> _Work request_:
Filter task. Return each line of the material that holds the string "computer".

▬▬▬

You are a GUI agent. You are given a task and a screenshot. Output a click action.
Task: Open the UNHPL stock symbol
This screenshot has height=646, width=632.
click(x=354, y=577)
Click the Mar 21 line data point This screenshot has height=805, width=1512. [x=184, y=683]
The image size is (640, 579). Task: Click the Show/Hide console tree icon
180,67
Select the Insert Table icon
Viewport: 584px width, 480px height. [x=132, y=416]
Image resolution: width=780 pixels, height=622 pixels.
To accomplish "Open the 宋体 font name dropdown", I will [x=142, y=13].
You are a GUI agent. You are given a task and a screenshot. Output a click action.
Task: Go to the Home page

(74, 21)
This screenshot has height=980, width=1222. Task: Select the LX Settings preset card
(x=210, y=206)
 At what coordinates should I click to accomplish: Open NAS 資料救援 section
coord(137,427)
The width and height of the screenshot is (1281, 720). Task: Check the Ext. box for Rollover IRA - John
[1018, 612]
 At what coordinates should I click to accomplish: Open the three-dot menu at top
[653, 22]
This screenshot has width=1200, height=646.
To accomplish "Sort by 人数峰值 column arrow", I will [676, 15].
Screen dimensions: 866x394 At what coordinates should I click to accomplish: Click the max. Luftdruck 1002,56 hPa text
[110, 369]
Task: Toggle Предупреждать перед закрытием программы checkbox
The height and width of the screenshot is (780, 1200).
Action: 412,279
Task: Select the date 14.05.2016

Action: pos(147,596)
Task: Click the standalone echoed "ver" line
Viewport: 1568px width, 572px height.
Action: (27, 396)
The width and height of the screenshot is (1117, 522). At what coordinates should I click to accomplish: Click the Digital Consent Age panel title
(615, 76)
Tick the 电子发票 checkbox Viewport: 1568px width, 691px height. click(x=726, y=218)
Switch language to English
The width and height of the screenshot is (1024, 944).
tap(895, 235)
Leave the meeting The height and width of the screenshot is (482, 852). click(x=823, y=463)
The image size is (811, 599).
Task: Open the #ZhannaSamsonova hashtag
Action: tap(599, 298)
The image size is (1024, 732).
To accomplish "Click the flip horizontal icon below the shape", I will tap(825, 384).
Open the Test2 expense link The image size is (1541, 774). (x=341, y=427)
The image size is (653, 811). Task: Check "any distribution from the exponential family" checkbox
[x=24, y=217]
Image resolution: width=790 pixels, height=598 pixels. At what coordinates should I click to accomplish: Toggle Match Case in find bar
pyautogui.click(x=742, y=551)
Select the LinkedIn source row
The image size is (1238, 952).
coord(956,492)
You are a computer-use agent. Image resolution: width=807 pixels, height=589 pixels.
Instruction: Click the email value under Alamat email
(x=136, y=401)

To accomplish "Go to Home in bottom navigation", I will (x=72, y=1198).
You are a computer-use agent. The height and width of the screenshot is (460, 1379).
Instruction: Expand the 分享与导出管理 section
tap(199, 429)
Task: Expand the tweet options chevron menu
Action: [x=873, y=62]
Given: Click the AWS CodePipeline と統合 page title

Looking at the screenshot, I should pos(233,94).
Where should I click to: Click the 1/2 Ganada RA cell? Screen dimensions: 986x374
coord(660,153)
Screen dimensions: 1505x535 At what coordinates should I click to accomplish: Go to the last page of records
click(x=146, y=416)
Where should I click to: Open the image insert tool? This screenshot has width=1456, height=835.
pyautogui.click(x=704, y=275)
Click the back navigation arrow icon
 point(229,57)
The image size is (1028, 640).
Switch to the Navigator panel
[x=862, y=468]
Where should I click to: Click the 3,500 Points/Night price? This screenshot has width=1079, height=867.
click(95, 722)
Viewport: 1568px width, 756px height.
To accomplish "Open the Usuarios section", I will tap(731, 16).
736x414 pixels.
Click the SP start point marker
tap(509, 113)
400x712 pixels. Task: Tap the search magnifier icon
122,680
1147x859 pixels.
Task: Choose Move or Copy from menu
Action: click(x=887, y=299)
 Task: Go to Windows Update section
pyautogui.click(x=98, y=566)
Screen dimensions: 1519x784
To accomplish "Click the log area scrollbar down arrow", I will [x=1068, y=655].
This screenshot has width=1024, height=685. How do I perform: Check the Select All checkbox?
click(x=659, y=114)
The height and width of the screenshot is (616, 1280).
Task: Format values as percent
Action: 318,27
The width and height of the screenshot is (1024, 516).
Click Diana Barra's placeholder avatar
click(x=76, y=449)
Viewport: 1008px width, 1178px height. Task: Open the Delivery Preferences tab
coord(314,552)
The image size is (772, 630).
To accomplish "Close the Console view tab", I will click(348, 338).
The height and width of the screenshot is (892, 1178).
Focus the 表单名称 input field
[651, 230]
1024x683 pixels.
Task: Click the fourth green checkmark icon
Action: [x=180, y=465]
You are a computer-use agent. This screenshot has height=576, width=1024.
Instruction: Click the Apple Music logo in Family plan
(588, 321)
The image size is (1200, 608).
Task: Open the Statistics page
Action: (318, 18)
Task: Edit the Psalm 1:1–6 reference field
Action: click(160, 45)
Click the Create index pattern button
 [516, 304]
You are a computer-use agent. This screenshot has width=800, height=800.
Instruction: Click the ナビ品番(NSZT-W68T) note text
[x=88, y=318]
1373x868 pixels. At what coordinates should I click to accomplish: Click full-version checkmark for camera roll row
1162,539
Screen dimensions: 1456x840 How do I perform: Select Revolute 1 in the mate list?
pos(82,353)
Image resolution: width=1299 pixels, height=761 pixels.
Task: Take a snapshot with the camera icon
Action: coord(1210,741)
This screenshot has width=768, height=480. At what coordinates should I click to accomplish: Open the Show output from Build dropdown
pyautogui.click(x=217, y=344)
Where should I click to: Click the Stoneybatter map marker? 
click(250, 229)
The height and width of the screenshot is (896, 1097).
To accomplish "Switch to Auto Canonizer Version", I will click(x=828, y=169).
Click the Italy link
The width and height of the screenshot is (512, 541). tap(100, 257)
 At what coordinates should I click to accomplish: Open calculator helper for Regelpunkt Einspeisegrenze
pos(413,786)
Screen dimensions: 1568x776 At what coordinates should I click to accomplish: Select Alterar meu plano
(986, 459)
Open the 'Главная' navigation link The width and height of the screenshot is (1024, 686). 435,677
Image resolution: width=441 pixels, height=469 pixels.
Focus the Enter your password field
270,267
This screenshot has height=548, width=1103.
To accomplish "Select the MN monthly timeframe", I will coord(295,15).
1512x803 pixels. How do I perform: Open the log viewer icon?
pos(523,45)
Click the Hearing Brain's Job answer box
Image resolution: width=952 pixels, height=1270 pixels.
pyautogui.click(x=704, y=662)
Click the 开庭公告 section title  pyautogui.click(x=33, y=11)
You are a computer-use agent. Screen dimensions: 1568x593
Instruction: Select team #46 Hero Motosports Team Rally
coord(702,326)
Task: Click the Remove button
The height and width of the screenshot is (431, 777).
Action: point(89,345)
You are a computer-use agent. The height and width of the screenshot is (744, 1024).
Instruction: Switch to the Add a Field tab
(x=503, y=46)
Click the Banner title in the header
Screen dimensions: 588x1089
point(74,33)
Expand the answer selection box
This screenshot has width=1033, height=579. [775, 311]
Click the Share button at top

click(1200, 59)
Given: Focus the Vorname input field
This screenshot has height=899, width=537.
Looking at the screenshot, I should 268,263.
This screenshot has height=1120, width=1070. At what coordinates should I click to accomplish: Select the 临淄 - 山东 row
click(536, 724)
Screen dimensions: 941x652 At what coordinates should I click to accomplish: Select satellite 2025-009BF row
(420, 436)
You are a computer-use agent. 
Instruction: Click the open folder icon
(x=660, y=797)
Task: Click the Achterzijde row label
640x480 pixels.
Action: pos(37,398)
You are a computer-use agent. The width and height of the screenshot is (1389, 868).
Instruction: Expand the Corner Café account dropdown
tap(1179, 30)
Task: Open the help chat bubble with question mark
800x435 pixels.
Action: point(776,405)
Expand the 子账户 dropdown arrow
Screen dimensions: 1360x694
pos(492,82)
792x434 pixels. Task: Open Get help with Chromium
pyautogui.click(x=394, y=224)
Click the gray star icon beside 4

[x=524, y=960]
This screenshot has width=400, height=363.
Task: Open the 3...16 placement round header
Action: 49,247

▬▬▬

> _Solution to the problem_:
You are a computer-use agent. Image resolution: width=807 pixels, height=589 pixels.
You are a computer-use agent. The height and width of the screenshot is (460, 1379).
You are a computer-use agent. This screenshot has height=576, width=1024.
You are a computer-use agent. This screenshot has width=800, height=800.
You are a computer-use agent. Screen dimensions: 1568x593
You are a computer-use agent. The height and width of the screenshot is (744, 1024).
You are a computer-use agent. 
You are a computer-use agent. The width and height of the screenshot is (1389, 868).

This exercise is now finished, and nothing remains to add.